- _Direction_:
Copy the data from the line with "This screenshot has width=1000, height=728." up to and including the line with "pyautogui.click(x=1103, y=99)", swapping "toolbar" for "top bar" and changing nothing else.

####################

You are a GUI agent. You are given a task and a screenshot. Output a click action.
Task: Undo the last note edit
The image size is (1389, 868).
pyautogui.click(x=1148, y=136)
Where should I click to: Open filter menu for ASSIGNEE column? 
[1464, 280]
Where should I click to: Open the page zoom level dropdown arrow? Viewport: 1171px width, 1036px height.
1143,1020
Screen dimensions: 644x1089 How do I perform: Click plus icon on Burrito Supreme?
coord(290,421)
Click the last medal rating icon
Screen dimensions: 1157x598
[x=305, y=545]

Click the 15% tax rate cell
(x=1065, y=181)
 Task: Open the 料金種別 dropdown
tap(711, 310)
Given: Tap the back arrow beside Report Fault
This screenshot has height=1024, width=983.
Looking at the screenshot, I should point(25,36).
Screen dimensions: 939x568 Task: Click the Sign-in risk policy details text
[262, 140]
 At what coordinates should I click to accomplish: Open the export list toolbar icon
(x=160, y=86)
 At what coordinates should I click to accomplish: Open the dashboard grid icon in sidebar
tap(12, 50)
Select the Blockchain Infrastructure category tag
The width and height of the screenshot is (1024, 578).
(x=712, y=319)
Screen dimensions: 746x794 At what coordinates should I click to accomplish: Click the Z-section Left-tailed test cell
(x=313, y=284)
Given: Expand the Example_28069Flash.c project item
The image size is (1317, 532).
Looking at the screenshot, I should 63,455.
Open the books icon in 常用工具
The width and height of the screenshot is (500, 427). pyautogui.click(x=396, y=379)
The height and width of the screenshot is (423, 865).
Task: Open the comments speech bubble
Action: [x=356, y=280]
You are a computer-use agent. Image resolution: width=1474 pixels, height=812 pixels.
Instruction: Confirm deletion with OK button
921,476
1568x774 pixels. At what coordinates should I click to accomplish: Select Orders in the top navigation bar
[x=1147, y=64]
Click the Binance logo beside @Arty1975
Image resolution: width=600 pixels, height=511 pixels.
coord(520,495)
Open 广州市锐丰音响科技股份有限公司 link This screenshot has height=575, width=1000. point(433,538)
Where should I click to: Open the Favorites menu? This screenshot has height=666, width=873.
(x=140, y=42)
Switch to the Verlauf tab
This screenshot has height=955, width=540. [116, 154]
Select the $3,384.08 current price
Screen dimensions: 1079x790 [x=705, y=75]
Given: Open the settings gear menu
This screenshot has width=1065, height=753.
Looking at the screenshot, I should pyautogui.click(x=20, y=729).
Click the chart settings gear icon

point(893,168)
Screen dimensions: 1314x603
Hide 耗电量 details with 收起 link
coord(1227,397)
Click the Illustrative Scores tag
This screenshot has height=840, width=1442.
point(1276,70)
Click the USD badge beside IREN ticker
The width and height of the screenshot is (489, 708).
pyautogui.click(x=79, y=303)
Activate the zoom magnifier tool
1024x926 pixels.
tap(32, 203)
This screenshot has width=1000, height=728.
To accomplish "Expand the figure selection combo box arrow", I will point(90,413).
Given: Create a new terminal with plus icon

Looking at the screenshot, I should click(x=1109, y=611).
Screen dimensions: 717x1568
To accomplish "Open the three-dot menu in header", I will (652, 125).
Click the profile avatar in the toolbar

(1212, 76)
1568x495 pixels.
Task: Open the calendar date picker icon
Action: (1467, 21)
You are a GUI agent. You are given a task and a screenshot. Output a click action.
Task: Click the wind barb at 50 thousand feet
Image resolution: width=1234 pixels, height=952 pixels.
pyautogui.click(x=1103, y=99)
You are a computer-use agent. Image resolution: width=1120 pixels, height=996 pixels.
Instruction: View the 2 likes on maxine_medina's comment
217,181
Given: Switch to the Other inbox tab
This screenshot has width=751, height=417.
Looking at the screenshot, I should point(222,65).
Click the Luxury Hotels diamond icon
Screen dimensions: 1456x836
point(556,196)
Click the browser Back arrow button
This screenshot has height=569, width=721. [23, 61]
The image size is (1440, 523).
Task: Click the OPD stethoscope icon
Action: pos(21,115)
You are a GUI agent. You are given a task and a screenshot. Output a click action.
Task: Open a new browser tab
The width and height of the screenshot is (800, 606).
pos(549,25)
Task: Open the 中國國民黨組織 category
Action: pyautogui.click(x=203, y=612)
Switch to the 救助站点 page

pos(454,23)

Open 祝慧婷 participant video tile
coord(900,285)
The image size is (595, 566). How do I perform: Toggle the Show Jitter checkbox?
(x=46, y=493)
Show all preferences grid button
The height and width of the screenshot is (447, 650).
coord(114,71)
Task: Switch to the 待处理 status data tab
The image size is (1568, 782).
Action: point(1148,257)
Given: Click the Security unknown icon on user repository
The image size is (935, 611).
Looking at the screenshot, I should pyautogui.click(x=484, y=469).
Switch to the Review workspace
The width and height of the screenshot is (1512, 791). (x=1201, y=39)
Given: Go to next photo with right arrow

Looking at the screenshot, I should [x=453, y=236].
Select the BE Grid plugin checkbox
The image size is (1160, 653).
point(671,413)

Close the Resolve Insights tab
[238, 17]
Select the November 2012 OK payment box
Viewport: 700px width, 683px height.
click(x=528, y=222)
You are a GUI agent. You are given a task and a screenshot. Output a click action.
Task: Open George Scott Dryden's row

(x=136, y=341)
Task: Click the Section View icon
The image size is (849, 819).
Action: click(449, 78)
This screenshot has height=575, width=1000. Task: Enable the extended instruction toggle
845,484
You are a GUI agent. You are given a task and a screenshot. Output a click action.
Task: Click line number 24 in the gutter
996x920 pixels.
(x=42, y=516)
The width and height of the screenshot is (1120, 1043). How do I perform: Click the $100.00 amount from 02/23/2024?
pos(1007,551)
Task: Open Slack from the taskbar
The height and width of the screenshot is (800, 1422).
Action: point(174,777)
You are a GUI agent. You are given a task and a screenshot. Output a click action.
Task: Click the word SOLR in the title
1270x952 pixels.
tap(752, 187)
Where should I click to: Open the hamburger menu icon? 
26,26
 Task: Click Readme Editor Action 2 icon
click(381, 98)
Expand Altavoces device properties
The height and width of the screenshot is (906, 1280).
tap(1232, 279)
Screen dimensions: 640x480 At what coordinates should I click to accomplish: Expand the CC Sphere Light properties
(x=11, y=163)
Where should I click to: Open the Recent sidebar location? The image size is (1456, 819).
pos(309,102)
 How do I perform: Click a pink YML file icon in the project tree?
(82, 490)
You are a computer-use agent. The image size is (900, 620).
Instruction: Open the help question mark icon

####################

- _Answer in full_:
This screenshot has width=1000, height=728.
To accomplish "Expand the figure selection combo box arrow", I will point(90,413).
Given: Create a new terminal with plus icon

Looking at the screenshot, I should click(x=1109, y=611).
Screen dimensions: 717x1568
To accomplish "Open the three-dot menu in header", I will (652, 125).
Click the profile avatar in the top bar

(1212, 76)
1568x495 pixels.
Task: Open the calendar date picker icon
Action: (1467, 21)
You are a GUI agent. You are given a task and a screenshot. Output a click action.
Task: Click the wind barb at 50 thousand feet
Image resolution: width=1234 pixels, height=952 pixels.
pyautogui.click(x=1103, y=99)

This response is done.